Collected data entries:

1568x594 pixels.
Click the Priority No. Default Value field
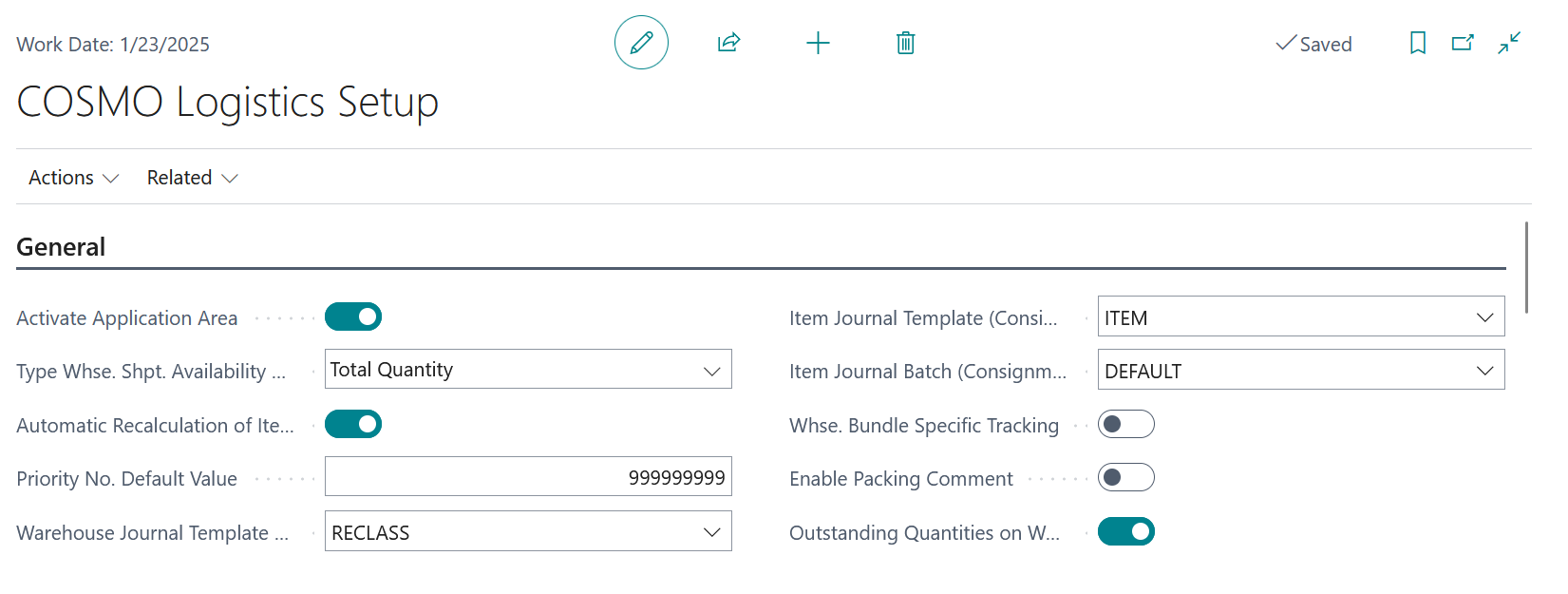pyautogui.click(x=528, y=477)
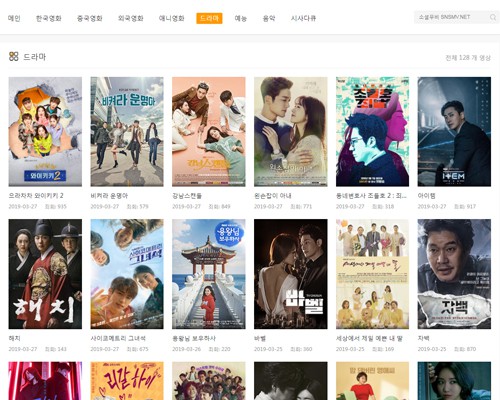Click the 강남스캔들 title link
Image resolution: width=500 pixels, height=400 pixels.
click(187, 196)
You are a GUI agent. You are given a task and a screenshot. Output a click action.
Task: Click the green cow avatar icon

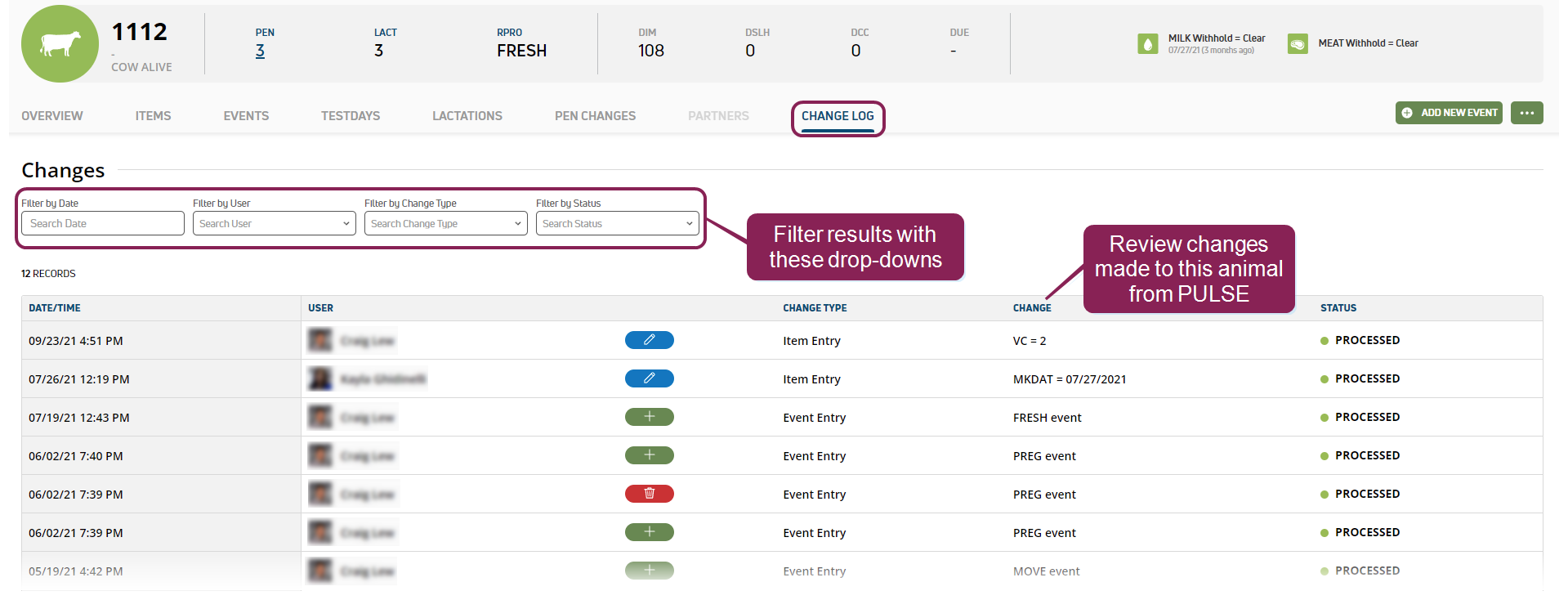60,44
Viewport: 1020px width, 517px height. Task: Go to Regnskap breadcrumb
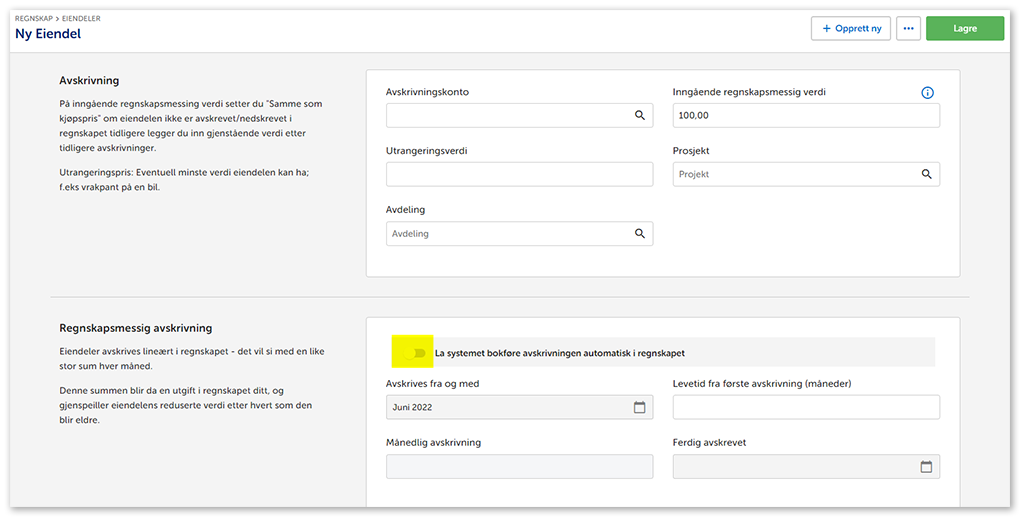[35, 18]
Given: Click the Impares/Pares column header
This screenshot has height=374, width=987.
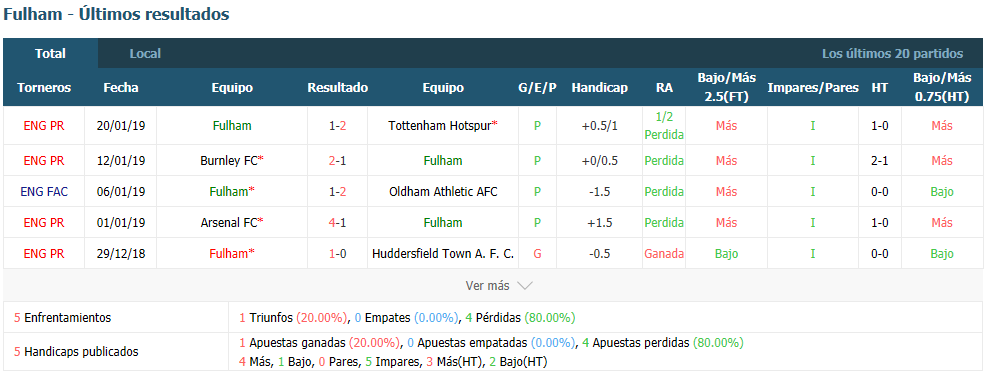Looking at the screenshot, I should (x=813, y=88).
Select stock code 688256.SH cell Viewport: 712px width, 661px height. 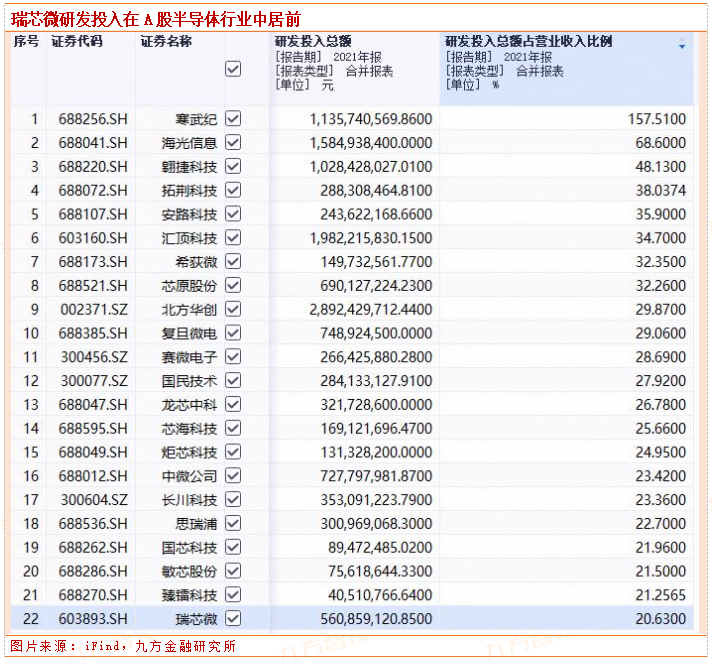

## Aim of the exercise:
Write down all the entries exactly, but not the pictures they hold.

## Written answer:
1568x594 pixels.
Click the Priority No. Default Value field
pyautogui.click(x=528, y=477)
Click the 강남스캔들 title link
Image resolution: width=500 pixels, height=400 pixels.
click(187, 196)
You are a GUI agent. You are given a task and a screenshot. Output a click action.
Task: Click the green cow avatar icon

60,44
Viewport: 1020px width, 517px height. Task: Go to Regnskap breadcrumb
[35, 18]
Given: Click the Impares/Pares column header
This screenshot has height=374, width=987.
Looking at the screenshot, I should (x=813, y=88).
Select stock code 688256.SH cell Viewport: 712px width, 661px height. 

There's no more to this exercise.